Balancing should take care of the problem. It will not correct the present wear.
 
Had a similar problem. About 30 days later had a blow out at 60 mpm lucky I was able to get of the I40 as soon as it went, thinks to a nice trucker who seen the tire thread blow off and let me cut in front of him. The only good thing was a dual axle trailer and a goodyear tire store at the exit.
 
I've got some radials ordered and will have them balanced. I got under the trailer yesterday and just eyeballing it, it would appear to me my axle is bowed - unless that is normal? It seems to be bowed upwards in the center - does anyone else's look like that or is it supposed to be perfectly straight across?
 
The only thing I could suggest to look at would be your trailer spindles...the tops of them specifically if your axle is bowing up in the middle. Make sure the spindles are not breaking their welds from the axle. If the tops of a spindle weld is broke then the top of that tire will fall away from the fender (just slightly) and over time could possibly be putting your axle in a bind. I know it sounds crazy but had it happen to me except I only figured why my tires always looked like they were toeing out until after the spindle and tire came flying off....yeah trying getting that fixed while on the side of the road.

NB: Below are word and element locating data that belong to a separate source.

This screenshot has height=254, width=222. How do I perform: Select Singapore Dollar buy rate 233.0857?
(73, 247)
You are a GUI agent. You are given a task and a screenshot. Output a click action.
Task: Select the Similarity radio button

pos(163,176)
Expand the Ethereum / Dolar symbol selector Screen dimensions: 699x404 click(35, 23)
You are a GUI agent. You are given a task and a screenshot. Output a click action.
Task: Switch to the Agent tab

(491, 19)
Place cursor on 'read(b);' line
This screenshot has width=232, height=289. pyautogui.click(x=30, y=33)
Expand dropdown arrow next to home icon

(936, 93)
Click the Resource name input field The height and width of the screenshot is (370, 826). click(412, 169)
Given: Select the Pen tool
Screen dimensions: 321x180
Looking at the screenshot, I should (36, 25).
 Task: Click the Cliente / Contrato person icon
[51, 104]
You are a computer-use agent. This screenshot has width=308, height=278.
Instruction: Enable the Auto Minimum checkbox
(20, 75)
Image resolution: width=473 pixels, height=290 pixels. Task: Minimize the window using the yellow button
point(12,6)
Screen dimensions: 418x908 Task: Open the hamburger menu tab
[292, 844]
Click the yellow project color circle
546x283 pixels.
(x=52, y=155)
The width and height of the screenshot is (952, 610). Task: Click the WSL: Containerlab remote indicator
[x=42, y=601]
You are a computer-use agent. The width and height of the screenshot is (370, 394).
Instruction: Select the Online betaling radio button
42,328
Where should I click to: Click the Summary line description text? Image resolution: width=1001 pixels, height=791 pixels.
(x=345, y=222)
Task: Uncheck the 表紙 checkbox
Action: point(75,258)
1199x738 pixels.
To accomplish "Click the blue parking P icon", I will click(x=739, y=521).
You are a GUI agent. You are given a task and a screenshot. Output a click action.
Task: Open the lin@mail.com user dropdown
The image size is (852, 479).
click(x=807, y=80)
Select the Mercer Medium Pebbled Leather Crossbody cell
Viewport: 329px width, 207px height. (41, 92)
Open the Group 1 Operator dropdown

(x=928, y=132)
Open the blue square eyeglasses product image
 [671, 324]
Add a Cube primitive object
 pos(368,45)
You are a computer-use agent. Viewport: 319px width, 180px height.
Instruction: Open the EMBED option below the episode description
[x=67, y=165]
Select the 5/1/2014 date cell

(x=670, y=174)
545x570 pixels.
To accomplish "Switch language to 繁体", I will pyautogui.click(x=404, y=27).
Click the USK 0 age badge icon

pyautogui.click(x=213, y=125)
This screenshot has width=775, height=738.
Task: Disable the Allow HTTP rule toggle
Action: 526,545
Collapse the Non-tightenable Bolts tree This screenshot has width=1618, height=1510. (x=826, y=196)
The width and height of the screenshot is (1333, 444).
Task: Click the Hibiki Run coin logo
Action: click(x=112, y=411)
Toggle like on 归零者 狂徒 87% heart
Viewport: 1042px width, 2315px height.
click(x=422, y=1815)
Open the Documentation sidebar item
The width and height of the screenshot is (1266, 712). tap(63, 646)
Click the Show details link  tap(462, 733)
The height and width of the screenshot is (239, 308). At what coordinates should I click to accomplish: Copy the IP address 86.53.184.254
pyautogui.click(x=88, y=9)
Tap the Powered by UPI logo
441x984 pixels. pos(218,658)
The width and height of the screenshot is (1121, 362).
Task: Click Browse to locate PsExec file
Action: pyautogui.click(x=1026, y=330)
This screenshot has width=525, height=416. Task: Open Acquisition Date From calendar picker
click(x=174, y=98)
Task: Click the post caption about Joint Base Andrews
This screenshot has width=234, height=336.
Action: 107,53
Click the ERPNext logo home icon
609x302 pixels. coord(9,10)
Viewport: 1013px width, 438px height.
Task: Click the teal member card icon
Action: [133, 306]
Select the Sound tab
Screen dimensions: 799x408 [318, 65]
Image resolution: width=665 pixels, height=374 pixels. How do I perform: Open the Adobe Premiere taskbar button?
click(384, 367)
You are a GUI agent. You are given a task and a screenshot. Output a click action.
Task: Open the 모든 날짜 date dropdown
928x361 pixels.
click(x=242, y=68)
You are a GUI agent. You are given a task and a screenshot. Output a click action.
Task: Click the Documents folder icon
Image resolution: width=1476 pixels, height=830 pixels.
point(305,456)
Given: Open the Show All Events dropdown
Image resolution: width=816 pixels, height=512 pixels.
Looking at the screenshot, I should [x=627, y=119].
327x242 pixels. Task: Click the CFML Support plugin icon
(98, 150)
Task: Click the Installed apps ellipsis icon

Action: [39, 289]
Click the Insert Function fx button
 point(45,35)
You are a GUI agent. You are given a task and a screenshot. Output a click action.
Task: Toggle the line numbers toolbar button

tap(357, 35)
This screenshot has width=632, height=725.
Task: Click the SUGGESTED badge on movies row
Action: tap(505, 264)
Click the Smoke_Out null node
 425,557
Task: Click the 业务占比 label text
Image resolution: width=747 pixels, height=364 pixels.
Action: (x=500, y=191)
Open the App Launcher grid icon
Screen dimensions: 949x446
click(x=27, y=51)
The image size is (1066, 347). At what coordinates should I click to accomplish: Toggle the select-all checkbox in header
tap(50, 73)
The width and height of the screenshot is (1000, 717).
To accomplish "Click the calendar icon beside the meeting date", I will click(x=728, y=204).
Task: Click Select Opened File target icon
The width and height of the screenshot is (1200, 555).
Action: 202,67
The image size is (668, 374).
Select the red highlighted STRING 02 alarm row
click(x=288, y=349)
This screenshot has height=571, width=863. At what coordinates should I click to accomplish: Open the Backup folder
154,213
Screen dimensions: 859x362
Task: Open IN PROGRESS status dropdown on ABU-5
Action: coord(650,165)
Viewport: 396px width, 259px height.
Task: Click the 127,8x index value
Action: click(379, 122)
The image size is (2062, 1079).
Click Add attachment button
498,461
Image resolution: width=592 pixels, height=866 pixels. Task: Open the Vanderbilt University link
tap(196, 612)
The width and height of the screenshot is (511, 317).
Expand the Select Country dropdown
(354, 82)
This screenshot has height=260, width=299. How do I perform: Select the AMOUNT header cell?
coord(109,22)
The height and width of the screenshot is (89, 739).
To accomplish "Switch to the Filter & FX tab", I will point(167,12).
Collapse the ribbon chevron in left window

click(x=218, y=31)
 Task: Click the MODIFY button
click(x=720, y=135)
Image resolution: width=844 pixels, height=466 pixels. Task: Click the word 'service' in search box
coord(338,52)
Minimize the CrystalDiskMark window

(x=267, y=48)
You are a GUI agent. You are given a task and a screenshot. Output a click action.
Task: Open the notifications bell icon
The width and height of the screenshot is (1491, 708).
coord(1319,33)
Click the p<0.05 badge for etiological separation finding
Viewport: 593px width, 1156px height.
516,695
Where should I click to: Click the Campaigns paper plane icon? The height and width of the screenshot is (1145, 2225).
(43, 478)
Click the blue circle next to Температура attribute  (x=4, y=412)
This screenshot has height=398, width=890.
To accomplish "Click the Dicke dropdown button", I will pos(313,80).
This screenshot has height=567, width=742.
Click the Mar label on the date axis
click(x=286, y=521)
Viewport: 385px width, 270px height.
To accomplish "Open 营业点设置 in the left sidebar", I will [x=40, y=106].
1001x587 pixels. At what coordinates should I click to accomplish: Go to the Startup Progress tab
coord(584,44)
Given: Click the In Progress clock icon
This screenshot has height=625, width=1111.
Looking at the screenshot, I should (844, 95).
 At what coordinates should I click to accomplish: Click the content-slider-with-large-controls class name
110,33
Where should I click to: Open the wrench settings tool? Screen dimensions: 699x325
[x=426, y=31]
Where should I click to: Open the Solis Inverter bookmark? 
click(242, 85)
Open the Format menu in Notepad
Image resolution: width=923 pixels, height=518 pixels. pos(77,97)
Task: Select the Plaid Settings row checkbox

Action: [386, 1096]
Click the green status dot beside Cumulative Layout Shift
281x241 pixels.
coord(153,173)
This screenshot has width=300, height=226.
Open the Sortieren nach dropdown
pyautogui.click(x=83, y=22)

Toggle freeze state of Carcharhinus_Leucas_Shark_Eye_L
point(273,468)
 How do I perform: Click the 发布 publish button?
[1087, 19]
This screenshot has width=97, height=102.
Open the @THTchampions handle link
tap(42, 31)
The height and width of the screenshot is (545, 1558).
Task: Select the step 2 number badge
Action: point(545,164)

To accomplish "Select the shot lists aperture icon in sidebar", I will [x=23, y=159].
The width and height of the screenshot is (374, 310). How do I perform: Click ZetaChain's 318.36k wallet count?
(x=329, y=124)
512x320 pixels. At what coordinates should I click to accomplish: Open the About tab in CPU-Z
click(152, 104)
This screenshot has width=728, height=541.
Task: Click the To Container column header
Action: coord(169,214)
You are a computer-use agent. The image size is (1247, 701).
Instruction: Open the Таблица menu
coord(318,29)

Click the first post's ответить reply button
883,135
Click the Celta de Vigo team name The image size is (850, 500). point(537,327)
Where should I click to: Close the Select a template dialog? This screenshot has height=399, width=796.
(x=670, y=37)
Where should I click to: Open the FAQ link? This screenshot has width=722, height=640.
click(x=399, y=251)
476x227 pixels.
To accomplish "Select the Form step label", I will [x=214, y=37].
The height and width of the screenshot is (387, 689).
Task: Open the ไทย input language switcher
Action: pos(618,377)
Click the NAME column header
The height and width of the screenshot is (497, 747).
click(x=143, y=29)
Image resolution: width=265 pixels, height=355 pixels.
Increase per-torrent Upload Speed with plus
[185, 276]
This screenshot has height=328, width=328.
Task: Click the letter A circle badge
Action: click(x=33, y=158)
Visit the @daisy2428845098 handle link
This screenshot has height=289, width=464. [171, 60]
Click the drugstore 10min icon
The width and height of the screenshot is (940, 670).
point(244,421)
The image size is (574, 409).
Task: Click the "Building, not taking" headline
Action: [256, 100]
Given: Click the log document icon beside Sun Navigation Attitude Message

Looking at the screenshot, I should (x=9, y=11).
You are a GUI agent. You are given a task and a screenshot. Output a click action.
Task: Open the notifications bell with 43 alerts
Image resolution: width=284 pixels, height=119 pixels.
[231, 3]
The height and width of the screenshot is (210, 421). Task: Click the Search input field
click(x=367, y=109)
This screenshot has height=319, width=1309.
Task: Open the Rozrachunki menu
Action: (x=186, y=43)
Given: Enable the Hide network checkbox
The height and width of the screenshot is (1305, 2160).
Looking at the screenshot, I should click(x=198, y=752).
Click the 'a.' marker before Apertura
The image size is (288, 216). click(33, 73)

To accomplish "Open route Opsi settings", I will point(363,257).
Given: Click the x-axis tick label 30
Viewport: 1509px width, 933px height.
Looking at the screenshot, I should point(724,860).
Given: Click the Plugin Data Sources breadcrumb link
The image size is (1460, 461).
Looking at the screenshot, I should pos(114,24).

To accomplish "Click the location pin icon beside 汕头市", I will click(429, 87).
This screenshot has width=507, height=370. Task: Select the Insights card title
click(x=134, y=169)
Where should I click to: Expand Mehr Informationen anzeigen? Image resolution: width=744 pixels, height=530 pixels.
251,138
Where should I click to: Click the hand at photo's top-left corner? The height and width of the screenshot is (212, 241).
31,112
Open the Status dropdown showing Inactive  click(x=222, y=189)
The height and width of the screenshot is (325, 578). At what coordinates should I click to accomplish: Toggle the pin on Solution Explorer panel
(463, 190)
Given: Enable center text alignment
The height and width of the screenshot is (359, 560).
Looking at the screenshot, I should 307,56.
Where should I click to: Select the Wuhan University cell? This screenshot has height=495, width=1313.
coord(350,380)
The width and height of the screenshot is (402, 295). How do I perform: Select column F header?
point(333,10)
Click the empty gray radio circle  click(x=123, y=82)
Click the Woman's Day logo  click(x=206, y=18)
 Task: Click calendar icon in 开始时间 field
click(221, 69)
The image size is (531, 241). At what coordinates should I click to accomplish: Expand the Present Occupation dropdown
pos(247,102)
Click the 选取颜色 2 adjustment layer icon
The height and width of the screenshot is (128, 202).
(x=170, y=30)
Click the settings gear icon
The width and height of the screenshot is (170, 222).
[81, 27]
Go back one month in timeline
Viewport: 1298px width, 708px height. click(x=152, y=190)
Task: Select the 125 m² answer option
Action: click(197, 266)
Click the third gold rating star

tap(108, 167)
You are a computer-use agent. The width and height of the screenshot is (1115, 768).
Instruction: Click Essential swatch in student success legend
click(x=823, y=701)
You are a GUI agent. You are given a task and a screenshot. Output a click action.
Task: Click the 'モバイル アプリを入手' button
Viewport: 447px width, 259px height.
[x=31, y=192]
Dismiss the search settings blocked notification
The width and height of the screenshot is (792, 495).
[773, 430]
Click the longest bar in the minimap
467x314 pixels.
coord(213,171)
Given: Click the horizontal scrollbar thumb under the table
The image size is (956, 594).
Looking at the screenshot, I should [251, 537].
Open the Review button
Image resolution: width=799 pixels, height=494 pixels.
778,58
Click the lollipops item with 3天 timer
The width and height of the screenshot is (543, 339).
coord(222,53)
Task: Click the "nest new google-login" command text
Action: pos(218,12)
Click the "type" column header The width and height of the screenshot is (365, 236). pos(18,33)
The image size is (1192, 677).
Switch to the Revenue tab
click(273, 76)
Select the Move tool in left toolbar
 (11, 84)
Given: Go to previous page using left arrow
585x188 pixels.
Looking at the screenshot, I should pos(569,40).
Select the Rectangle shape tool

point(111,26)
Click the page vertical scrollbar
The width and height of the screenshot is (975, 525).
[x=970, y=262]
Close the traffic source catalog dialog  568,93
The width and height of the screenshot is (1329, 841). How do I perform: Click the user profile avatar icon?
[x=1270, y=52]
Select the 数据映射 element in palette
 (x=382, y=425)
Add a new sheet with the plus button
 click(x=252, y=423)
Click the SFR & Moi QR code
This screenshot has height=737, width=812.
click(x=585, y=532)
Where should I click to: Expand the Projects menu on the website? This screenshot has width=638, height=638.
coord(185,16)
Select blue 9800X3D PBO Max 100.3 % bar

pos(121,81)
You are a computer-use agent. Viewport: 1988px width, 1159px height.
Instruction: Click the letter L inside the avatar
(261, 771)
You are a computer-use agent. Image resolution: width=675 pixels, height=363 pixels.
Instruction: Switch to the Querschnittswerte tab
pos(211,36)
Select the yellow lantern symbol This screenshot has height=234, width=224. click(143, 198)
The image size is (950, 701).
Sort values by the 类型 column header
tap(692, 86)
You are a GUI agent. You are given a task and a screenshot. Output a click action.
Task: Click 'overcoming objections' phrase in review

Anyway while sitting on the side of the road looking at my broke spindle I could see where there was rust on an old break and then new metal where the fresh break had just occurred.



If any of your spindles are not true and plum then the rest of your trailers suspension and alignment will work to compensate for the one bad wheel. i.e. forcing your axle to be pinched or curved, wearing tires awkward or quickly.



So check all of your spindles, all 360 degrees of each spindle.



just a suggestion. It can't hurt to check.